Task details:
For this exercise, write out exactly the lines from the line containing "665x438 pixels." through the last line of the records, and no other lines.

(Stored data entries)
_ _ _ _

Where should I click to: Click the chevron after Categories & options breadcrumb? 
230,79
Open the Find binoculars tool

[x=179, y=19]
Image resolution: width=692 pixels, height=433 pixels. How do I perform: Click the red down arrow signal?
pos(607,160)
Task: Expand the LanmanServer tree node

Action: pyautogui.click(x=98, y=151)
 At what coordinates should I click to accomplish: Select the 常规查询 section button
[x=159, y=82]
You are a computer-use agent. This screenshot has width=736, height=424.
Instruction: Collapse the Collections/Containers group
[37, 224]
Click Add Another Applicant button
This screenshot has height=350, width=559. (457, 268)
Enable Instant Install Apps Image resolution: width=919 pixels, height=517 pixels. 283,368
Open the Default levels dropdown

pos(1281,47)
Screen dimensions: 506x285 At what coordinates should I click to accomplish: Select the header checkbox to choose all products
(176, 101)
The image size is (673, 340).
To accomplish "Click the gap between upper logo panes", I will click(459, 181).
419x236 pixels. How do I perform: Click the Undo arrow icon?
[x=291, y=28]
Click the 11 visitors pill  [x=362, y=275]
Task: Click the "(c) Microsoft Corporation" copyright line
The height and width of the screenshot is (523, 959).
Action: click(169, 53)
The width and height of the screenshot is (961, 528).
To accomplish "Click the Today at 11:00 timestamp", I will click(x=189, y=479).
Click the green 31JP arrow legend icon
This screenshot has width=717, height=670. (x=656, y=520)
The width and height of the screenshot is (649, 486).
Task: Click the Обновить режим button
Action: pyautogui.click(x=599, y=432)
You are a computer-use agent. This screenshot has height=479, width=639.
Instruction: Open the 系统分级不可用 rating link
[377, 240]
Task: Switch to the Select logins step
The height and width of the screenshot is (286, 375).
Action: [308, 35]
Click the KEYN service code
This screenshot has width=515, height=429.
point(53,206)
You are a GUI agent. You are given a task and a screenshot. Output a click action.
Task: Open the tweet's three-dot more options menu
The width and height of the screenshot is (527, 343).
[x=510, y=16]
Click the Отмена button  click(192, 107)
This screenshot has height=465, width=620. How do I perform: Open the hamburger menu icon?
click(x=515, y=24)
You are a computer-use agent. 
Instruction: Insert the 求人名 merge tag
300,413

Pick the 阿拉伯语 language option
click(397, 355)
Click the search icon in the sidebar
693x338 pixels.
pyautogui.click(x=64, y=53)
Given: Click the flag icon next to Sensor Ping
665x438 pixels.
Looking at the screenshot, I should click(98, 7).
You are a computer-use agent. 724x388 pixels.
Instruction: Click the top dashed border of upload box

_ _ _ _

Response area:
665x438 pixels.
Looking at the screenshot, I should click(98, 7).
You are a computer-use agent. 724x388 pixels.
Instruction: Click the top dashed border of upload box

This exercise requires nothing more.